Gilliam contends that the time required to obtain a warrant would not have significantly added to the risk of injury to Jasmin. That argument calls to mind the plight of social workers who have to decide whether to face a lawsuit for quickly removing a child from the home of an abusive parent or for failing to act in time to prevent the child's injury. “If they err in interrupting parental custody, they may be accused of infringing the parents' constitutional rights. If they err in not removing the child, they risk injury to the child and may be accused of infringing the child's rights.” Van Emrik v. Chemung County Dep't of Social Services, 911 F.2d 863, 866 (2d Cir. 1990). Faced with exigent circumstances based on credible information that Gilliam was engaged in prostituting a missing child across state lines, Corporal Heid acted reasonably in obtaining Gilliam's cell phone location information without a warrant.

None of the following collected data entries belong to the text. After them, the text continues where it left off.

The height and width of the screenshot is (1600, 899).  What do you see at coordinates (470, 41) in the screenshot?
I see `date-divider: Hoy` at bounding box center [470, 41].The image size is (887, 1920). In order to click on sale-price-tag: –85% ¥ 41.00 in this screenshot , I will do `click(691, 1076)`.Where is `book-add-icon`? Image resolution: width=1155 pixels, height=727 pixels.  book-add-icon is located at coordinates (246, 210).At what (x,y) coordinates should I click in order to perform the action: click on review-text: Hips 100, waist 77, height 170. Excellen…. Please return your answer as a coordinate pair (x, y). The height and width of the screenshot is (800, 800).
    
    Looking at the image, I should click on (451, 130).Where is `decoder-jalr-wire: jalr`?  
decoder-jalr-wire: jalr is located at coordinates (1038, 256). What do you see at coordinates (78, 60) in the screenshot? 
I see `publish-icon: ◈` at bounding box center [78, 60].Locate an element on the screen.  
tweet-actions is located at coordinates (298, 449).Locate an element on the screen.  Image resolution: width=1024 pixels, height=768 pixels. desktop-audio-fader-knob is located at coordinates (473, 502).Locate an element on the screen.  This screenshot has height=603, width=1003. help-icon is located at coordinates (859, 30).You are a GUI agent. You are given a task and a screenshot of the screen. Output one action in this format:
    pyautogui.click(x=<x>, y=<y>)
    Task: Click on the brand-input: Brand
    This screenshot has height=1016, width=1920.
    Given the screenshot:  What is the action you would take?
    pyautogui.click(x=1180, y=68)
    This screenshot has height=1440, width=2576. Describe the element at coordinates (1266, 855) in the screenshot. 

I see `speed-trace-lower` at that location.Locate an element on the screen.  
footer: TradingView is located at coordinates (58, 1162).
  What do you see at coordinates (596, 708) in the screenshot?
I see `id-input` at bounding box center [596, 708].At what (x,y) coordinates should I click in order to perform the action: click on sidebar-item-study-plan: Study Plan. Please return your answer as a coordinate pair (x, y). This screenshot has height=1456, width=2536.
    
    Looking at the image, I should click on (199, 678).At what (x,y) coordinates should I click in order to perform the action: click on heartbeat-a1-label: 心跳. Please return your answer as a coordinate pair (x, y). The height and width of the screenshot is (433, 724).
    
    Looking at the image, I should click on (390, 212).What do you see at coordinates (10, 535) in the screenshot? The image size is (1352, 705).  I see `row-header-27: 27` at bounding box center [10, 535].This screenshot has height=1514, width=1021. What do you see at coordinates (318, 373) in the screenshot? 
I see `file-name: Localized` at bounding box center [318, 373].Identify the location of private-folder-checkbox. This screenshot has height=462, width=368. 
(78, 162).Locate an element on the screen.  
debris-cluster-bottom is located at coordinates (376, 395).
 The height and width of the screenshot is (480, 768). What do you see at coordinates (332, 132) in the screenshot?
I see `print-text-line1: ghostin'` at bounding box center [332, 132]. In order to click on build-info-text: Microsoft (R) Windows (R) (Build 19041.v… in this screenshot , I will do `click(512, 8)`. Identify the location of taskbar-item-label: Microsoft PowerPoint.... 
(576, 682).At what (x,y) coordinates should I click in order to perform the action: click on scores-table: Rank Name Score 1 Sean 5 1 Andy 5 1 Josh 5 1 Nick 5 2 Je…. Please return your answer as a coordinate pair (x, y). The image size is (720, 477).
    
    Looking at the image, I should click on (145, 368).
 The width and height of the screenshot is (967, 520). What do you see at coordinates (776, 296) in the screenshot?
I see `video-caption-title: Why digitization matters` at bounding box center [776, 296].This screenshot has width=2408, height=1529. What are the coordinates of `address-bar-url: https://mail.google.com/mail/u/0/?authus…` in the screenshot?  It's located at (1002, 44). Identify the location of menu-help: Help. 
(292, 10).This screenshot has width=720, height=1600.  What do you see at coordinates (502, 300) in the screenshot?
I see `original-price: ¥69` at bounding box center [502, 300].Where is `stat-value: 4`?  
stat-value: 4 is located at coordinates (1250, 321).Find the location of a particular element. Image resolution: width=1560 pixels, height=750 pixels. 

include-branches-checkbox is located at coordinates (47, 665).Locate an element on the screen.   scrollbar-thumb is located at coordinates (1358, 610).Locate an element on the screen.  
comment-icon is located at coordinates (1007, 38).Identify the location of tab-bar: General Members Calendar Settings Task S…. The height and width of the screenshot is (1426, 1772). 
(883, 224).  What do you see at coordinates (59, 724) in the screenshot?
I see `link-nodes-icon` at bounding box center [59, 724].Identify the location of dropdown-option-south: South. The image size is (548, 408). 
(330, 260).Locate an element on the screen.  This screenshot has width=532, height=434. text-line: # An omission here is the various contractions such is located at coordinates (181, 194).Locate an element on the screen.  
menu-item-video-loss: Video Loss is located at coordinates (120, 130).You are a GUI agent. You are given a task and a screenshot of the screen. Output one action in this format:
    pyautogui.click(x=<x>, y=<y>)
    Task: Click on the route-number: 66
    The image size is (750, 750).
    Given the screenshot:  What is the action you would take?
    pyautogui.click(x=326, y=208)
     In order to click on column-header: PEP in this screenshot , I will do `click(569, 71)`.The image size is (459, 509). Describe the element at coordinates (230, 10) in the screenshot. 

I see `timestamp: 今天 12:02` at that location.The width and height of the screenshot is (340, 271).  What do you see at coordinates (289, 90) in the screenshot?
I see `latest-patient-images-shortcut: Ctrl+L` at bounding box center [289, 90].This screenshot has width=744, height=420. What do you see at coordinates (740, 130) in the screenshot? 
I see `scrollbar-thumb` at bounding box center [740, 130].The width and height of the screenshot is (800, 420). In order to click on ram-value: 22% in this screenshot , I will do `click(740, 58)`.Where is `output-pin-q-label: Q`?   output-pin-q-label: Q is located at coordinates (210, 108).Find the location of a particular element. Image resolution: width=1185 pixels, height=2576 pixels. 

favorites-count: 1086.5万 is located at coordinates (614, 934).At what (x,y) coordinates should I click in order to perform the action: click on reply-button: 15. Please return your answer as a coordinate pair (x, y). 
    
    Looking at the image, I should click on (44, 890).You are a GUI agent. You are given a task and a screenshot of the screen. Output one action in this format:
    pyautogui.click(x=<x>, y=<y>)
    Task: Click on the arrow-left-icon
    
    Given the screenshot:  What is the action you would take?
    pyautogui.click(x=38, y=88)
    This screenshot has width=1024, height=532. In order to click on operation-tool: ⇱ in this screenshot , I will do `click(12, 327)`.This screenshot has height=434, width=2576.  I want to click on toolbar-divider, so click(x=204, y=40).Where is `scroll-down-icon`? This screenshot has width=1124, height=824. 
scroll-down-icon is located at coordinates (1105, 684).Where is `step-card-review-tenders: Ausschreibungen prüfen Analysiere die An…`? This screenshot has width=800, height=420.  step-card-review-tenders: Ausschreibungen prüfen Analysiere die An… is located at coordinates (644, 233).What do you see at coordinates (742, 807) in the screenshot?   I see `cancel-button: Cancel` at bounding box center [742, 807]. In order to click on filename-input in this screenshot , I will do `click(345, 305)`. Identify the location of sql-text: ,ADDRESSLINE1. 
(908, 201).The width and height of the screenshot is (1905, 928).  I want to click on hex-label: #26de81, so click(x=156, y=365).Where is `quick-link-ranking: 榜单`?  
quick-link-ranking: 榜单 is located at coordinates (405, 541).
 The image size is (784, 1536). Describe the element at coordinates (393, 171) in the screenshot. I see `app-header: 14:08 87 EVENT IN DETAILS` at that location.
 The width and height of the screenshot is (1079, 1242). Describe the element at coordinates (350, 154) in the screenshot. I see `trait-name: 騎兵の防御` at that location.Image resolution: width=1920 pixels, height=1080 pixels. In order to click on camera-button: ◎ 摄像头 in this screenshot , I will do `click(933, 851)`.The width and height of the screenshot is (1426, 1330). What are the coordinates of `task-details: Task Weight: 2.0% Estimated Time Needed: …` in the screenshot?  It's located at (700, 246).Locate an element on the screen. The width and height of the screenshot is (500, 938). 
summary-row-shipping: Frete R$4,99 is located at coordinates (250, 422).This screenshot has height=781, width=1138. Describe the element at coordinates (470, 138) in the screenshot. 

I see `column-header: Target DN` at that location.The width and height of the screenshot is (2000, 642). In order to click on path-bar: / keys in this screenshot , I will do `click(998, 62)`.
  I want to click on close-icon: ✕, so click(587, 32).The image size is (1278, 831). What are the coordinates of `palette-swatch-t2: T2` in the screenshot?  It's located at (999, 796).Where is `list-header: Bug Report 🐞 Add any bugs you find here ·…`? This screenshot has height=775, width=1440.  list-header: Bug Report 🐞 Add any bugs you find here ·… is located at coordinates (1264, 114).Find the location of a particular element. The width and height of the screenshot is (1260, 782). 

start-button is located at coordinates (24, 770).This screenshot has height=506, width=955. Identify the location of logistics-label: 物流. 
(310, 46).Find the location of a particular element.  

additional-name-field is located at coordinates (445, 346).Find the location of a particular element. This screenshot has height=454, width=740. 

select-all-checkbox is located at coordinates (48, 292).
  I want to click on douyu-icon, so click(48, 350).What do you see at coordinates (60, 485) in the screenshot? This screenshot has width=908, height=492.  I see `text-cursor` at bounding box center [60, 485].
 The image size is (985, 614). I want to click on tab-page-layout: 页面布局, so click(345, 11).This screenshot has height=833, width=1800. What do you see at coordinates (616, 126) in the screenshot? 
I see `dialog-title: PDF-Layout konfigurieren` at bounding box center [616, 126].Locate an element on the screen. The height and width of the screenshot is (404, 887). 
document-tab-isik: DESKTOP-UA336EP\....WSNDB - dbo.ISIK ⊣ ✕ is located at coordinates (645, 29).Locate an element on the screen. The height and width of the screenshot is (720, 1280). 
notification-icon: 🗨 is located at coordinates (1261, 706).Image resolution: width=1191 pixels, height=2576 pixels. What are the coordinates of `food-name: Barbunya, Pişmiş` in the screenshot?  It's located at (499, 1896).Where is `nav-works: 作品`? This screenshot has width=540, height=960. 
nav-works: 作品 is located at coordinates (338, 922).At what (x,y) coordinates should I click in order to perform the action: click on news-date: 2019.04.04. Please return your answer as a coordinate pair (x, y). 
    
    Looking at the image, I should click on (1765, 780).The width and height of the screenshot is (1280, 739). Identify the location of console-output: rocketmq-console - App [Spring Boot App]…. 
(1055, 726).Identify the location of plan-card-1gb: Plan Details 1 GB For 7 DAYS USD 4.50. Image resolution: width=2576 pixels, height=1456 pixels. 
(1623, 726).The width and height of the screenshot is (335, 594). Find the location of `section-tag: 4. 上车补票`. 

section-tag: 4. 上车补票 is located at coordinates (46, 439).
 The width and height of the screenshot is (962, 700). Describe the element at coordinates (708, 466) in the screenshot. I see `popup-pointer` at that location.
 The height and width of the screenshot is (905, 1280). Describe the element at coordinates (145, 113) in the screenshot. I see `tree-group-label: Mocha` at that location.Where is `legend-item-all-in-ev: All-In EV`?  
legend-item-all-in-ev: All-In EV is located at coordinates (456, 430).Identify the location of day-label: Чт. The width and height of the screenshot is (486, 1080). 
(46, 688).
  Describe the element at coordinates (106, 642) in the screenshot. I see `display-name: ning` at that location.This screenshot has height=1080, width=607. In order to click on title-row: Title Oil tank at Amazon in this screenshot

Congress has “deemed it reasonable to subordinate any individual privacy interest in cell phone location information to society's more compelling interest in preventing an imminent threat of death or serious bodily injury,” and has therefore given service providers the authority to decide whether there existed an “emergency involving danger of death or serious physical injury to any person.” United States v. Caraballo, 963 F. Supp. 2d 341, 360 (D. Vt. 2013) (citations omitted), aff'd, 831 F.3d 95 (2d Cir. 2016). Based on Heid's affirmation, Sprint had a good faith basis for believing that the disclosure of Gilliam's cell phone location was necessary to protect a missing child from being prostituted and subject to serious physical injury.
II. Other Claims
Gilliam's other claims do not require extended discussion. His arrest was supported by probable cause, based both on events occurring at the scene of his arrest and his sex trafficking with respect to Jasmin. There was no error in the jury charge, and the evidence fully supported the jury's verdict.
The judgment of the District Court is affirmed.
1. The cited cases involve interpretation of 18 U.S.C. § 2703, a statute different from, but closely related to, section 2702. Section 2703 concerns mandatory disclosures pursuant to a warrant. Subsection 2703(c) requires disclosure of “a record or other information pertaining to a subscriber ․ (not including the contents of communications) ․,” language identical to the language of subsection 2702(c).
2. “[T]he Government assumes for purposes of this appeal that cell phone users have a reasonable expectation of privacy in [location] information under the Fourth Amendment.” Br. for Appellee 14 n.3 at 15. We make the same assumption.